Bristol-Myers Squibb ($BMY) chose a good day to report its first-quarter results. AstraZeneca's ($AZN) declining sales and profits help blunt its own disappointments: earnings that dropped 44%, on a 27% decline in sales. Fortunately, the $3.83 billion revenue line was only slightly worse than analysts expected, given generic competition for blockbuster heart drugs Avapro and Plavix.

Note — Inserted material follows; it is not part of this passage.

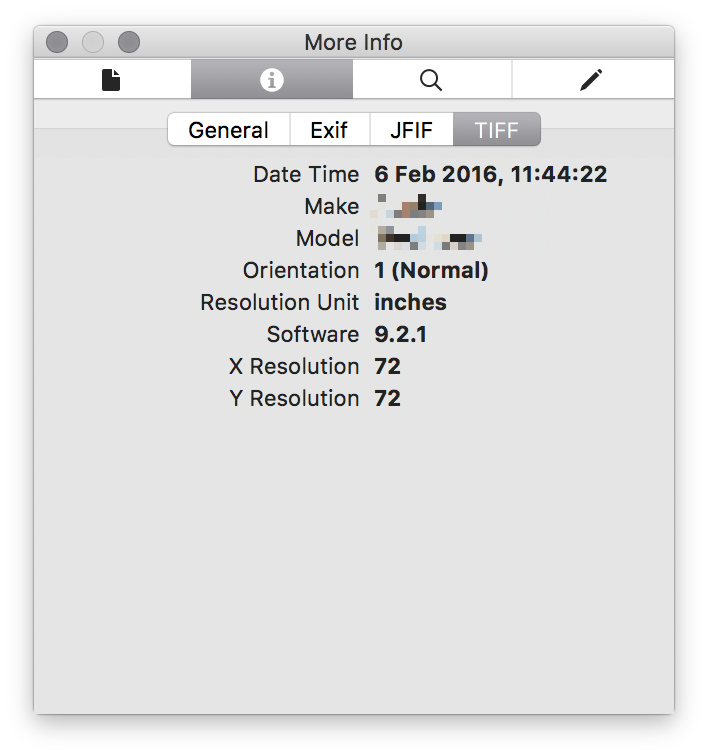Click the X Resolution value 72

(x=387, y=366)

After all, last year's first quarter was the last full period before Plavix lost patent protection. Anticipating the sickening drop in sales, Bristol-Myers had already handed all ex-U.S. rights back to partner Sanofi ($SNY). So, the blood thinner's sales were destined to fall way, way short, year over year. That sickening drop--95%, to $91 million--left a major hole for newer drugs to fill. Avapro sales fell slightly less quickly--78%, to $46 million--digging that hole deeper. (BMS let Sanofi have Avapro rights, too.)
Which new products promise the most help in filling the gap? The much-anticipated anticoagulant drug Eliquis, for one. Developed with Pfizer ($PFE), the warfarin alternative is expected to be a major blockbuster, with $3.8 billion in sales by 2018. Its $22 million in the first quarter was half what analysts had expected, but it's early days yet, says ISI Group analyst Mark Schoenebaum. "We think the company will get a pass for another quarter or two," Schoenebaum said in an investor note.
Next, there's Yervoy, the melanoma drug approved back in 2011. Its sales grew by almost 50% to $229 million. If Yervoy continues on that upward trajectory, it would surpass the $1 billion blockbuster mark this year. According to Bloomberg, analysts figure it can hit $1.54 billion by 2018.
And then there's diabetes. Bristol-Myers last year bought Amylin Pharmaceuticals ($AMLN) and used its drugs to amp up a diabetes partnership with AstraZeneca. More recently, BMS teamed up with Merck KGaA to take on the diabetes market in China, planning to copromote various formulations of the standby treatment Glucophage.